Funeral arrangements are pending.
Born in East Los Angeles, Mr. Ramos was part of the pioneering generation of journalists of color who in the early 1970s broke the unspoken “apartheid” that existed in the media. A graduate of Cal Poly San Luis Obispo in 1969, George served two years in the army, was wounded in Vietnam and awarded a Purple Heart. His journalistic career started in the early 70s and took him from Copley News Service to the San Diego Union to the Los Angeles Times, which he joined in 1978.
In the words of his colleague and friend Frank Sotomayor: “George Ramos was tough. He fought and was wounded in Vietnam. He was a diabetic but ran marathons . . . Beneath that big mustache of his, that big smile was a big heart.”
At the Los Angeles Times, Ramos contributions as a reporter, editor and columnist helped the paper win three Pulitzer Prizes.
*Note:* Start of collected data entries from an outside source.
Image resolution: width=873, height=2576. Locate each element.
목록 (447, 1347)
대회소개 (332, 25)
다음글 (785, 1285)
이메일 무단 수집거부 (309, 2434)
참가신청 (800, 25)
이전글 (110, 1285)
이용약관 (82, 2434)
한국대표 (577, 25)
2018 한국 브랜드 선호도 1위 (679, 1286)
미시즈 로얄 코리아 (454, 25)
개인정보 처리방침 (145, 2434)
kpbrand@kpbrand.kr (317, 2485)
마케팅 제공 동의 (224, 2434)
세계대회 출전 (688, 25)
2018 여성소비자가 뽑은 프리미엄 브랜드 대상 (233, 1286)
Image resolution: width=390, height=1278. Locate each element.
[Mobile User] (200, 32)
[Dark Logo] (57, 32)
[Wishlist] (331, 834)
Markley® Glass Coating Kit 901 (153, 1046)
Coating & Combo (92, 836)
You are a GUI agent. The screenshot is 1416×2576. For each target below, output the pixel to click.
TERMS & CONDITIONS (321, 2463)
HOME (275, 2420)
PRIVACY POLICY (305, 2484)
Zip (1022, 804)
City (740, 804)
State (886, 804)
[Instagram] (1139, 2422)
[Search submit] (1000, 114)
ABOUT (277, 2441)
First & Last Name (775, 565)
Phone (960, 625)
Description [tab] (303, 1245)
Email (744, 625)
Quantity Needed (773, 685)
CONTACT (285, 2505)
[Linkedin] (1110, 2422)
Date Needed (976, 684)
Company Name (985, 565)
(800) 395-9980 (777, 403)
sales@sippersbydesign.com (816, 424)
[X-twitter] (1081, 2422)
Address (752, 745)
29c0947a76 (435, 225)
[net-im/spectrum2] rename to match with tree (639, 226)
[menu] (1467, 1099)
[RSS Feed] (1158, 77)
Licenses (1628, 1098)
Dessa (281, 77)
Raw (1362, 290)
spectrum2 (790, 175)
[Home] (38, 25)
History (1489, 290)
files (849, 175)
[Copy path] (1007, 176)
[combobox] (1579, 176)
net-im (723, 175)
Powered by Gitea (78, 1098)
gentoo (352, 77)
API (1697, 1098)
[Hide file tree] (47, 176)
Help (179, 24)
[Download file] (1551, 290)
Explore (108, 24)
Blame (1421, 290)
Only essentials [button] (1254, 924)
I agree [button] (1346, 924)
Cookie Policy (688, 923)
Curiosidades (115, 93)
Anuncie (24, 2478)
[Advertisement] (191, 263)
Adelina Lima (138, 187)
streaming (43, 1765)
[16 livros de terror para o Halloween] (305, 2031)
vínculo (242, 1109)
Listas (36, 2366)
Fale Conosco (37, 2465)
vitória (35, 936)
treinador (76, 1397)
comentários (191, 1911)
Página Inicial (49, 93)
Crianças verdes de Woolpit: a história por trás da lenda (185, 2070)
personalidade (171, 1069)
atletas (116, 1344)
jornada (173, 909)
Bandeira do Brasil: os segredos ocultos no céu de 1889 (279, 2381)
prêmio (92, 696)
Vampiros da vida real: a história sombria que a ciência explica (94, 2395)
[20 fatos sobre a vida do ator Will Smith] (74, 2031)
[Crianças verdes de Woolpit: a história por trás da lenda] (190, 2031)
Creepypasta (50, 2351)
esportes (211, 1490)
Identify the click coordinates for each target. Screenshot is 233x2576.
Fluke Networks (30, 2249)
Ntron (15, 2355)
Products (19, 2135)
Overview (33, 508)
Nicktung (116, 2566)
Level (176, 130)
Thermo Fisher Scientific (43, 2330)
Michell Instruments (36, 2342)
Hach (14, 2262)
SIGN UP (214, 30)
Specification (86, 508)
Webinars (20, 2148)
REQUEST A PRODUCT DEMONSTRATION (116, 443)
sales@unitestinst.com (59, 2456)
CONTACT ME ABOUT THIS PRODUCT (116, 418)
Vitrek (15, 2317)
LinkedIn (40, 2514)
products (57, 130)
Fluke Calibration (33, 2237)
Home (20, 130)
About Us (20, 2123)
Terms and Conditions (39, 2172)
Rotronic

In 2003, he left the Times and joined the faculty of his alma mater.
In addition to excelling in his profession, George Ramos was passionate about helping young people of color join the ranks of journalism. He was a founding member of the California Chicano News Media Association, now called the CCNMA Latino Journalists, and the National Association of Hispanic Journalists. He was inducted into the NAHJ Hall of Fame in 2007.
Year after year, George Ramos could be seen coaching and mentoring students during the conventions, participating in workshops and sitting on panels. He made financial donations and provided inspiration to hundreds of young journalists.
One of his former students, Bich Ngoc Cao, had this to say: “The world knew George Ramos as a fierce reporter and editor who’d earned a Purple Heart in Vietnam and won three Pulitzers for the Los Angeles Times. His “kids” knew him as a tough teacher who demanded that we drop his course the first day if we weren’t going to hack it. He was all of those things, and more – his big heart, mischievous smile and intense spirit made him a beloved mentor and friend to many. He may have died last week, but his legacy lives within us.”
This is just one of a myriad remembrances in the Facebook page “Remembering George Ramos” – an outpouring of love and appreciation for a man who has left behind a gigantic and unforgettable legacy. A legacy that Manny De La Rosa, vice president of Broadcast for NAHJ who was a student and friend of George, promises to carry on: “You know a part of me died when George died. It won’t be the same without him at an NAHJ conference, but we can’t quit now. We must carry on his legacy. We must mentor and help young people get into the business, just like he did. More importantly, keep in contact with and be that big brother or big sister to keep young Latinos in the industry. I am ready to carry the torch George held for so long. I know there are literally thousands of others on whom he had an impact who are ready to join me.”
Rest in peace George Ramos and thank you!